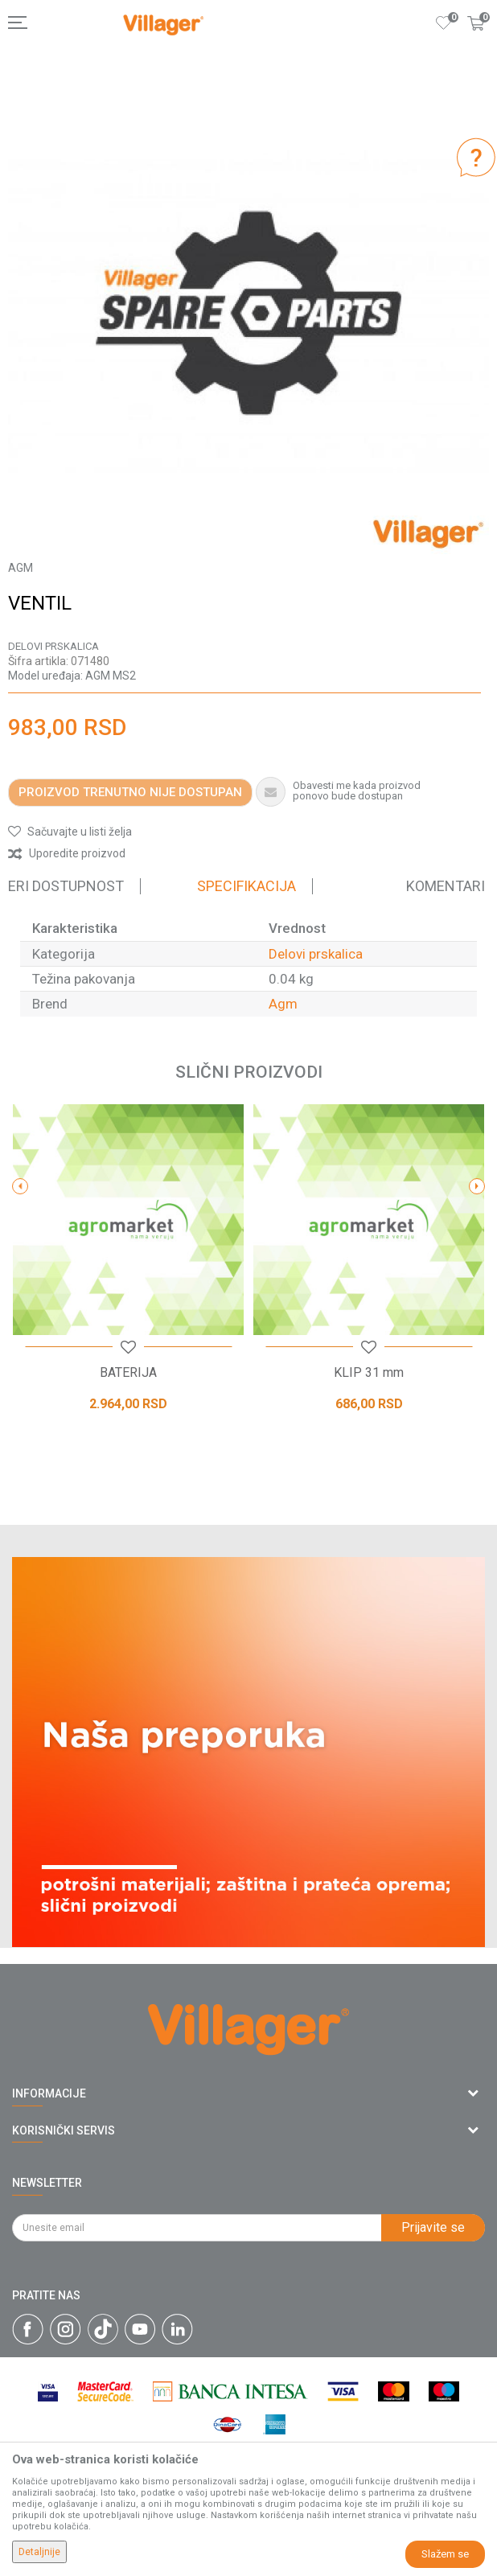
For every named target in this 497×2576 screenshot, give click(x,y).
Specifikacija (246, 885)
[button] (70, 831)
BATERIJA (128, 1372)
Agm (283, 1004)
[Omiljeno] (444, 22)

++++++++++

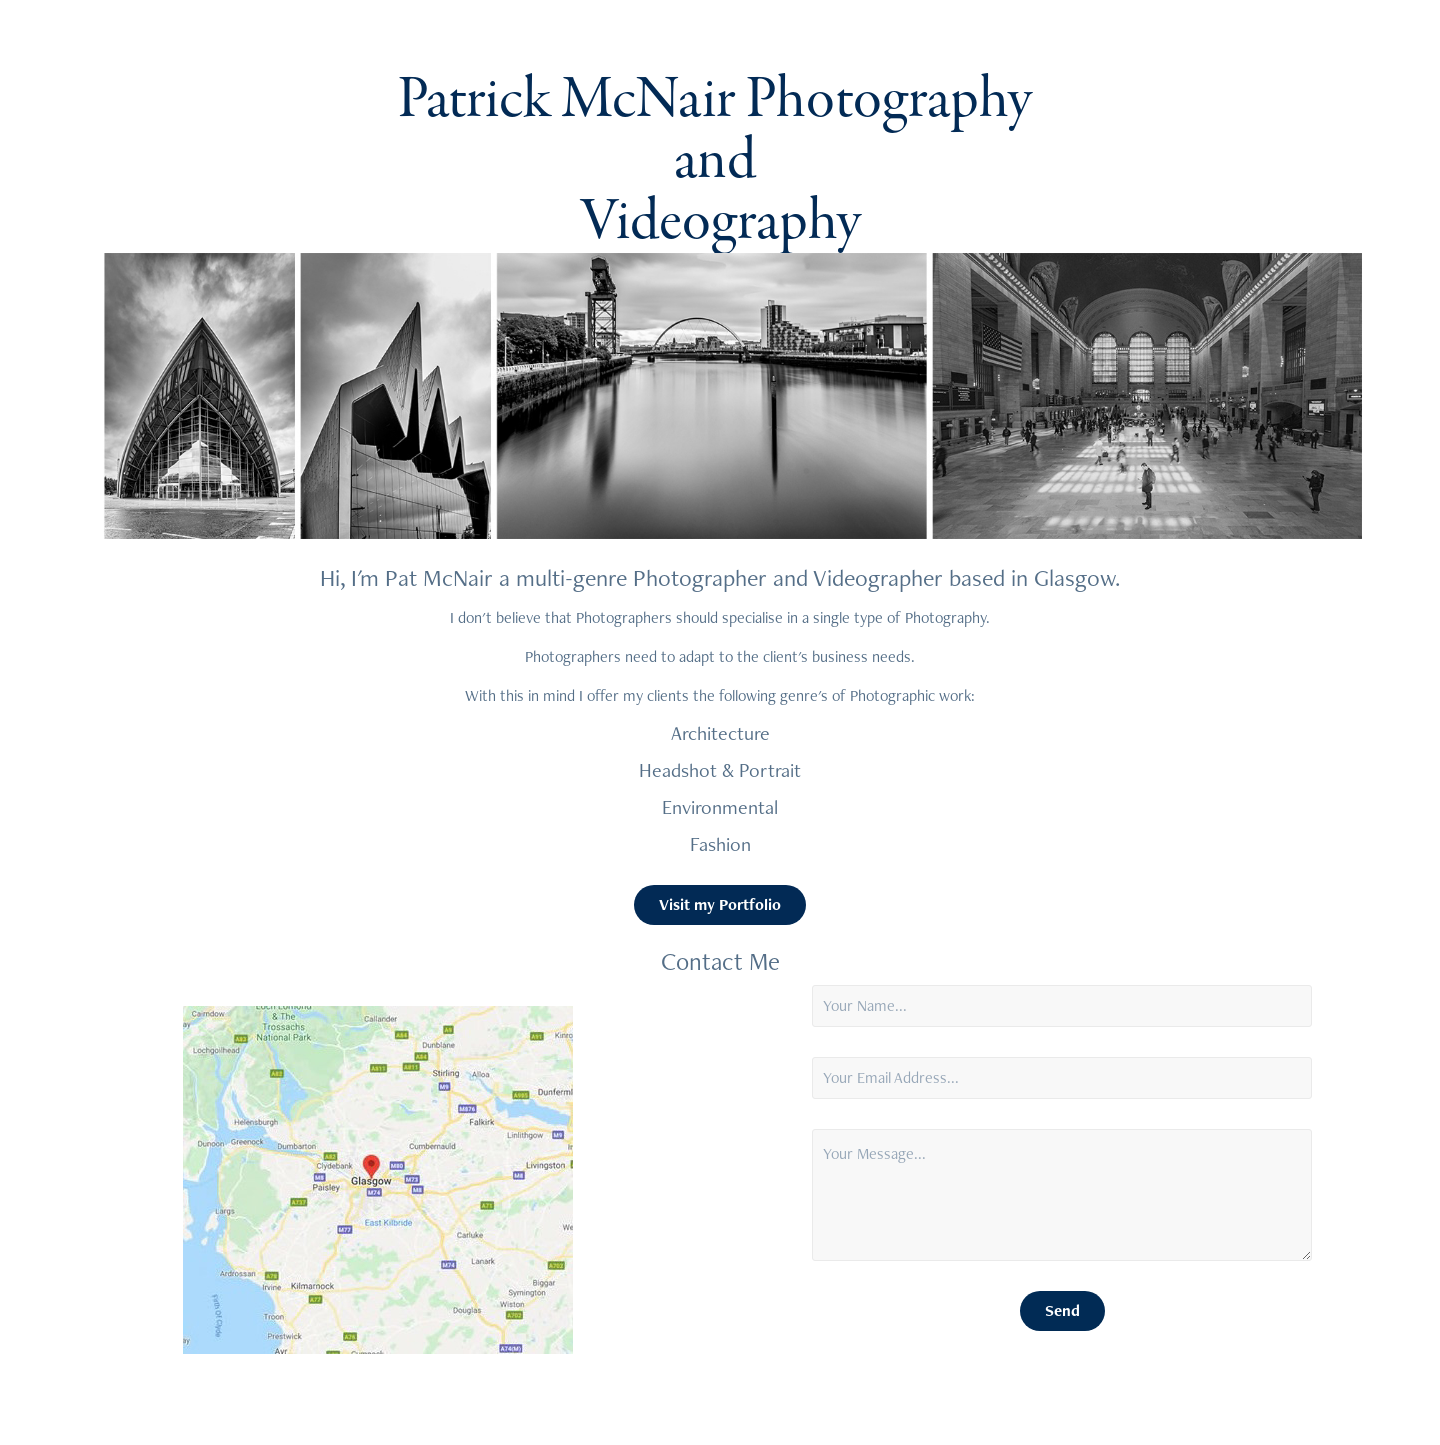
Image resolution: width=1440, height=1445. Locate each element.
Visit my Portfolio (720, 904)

++++++++++

Can you write out the data from the line with "Image resolution: width=1440, height=1445." up to and including the line with "Visit my Portfolio (720, 904)"?

## CORRECT RESULT
Image resolution: width=1440, height=1445. Locate each element.
Visit my Portfolio (720, 904)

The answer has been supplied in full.